Pixel coordinate grounding data:

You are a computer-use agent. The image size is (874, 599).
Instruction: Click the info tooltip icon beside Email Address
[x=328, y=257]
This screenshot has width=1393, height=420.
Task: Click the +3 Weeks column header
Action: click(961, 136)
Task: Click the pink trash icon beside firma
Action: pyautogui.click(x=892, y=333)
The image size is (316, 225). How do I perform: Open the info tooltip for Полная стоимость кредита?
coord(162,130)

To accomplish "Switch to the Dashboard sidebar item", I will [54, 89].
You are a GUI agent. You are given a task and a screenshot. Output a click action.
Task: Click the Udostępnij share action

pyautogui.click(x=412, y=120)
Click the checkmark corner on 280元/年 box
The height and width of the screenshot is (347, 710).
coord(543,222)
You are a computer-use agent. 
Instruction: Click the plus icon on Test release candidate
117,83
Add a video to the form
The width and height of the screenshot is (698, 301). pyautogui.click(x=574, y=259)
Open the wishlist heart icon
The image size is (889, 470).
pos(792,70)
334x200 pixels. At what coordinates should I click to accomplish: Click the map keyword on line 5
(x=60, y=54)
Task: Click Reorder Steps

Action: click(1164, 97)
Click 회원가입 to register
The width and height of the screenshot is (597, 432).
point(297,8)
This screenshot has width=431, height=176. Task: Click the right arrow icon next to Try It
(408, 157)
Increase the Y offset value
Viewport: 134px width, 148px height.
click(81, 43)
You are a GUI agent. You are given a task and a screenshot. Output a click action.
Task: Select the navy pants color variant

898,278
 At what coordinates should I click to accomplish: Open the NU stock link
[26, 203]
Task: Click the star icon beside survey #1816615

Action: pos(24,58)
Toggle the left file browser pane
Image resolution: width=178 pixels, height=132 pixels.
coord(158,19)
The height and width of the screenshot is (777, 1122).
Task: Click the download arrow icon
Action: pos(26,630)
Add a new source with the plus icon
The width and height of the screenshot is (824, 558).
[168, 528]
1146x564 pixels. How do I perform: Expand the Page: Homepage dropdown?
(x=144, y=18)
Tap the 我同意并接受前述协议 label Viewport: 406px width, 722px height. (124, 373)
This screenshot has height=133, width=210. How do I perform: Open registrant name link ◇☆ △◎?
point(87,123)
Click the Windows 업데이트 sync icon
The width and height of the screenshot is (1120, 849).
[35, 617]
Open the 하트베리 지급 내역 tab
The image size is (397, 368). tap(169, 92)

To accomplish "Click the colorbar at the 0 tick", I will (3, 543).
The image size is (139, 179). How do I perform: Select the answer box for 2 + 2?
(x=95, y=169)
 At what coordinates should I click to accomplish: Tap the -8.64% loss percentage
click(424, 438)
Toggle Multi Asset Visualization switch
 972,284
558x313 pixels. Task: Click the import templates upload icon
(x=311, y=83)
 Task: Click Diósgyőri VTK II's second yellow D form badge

= Task =
Each record is to be reproduced exactly as it appears.

= Answer =
You are a computer-use agent. The image size is (874, 599).
Instruction: Click the info tooltip icon beside Email Address
[x=328, y=257]
This screenshot has width=1393, height=420.
Task: Click the +3 Weeks column header
Action: click(961, 136)
Task: Click the pink trash icon beside firma
Action: pyautogui.click(x=892, y=333)
The image size is (316, 225). How do I perform: Open the info tooltip for Полная стоимость кредита?
coord(162,130)

To accomplish "Switch to the Dashboard sidebar item", I will [54, 89].
You are a GUI agent. You are given a task and a screenshot. Output a click action.
Task: Click the Udostępnij share action

pyautogui.click(x=412, y=120)
Click the checkmark corner on 280元/年 box
The height and width of the screenshot is (347, 710).
coord(543,222)
You are a computer-use agent. 
Instruction: Click the plus icon on Test release candidate
117,83
Add a video to the form
The width and height of the screenshot is (698, 301). pyautogui.click(x=574, y=259)
Open the wishlist heart icon
The image size is (889, 470).
pos(792,70)
334x200 pixels. At what coordinates should I click to accomplish: Click the map keyword on line 5
(x=60, y=54)
Task: Click Reorder Steps

Action: click(1164, 97)
Click 회원가입 to register
The width and height of the screenshot is (597, 432).
point(297,8)
This screenshot has width=431, height=176. Task: Click the right arrow icon next to Try It
(408, 157)
Increase the Y offset value
Viewport: 134px width, 148px height.
click(81, 43)
You are a GUI agent. You are given a task and a screenshot. Output a click action.
Task: Select the navy pants color variant

898,278
 At what coordinates should I click to accomplish: Open the NU stock link
[26, 203]
Task: Click the star icon beside survey #1816615

Action: pos(24,58)
Toggle the left file browser pane
Image resolution: width=178 pixels, height=132 pixels.
coord(158,19)
The height and width of the screenshot is (777, 1122).
Task: Click the download arrow icon
Action: pos(26,630)
Add a new source with the plus icon
The width and height of the screenshot is (824, 558).
[168, 528]
1146x564 pixels. How do I perform: Expand the Page: Homepage dropdown?
(x=144, y=18)
Tap the 我同意并接受前述协议 label Viewport: 406px width, 722px height. (124, 373)
This screenshot has height=133, width=210. How do I perform: Open registrant name link ◇☆ △◎?
point(87,123)
Click the Windows 업데이트 sync icon
The width and height of the screenshot is (1120, 849).
[35, 617]
Open the 하트베리 지급 내역 tab
The image size is (397, 368). tap(169, 92)

To accomplish "Click the colorbar at the 0 tick", I will (3, 543).
The image size is (139, 179). How do I perform: Select the answer box for 2 + 2?
(x=95, y=169)
 At what coordinates should I click to accomplish: Tap the -8.64% loss percentage
click(424, 438)
Toggle Multi Asset Visualization switch
 972,284
558x313 pixels. Task: Click the import templates upload icon
(x=311, y=83)
 Task: Click Diósgyőri VTK II's second yellow D form badge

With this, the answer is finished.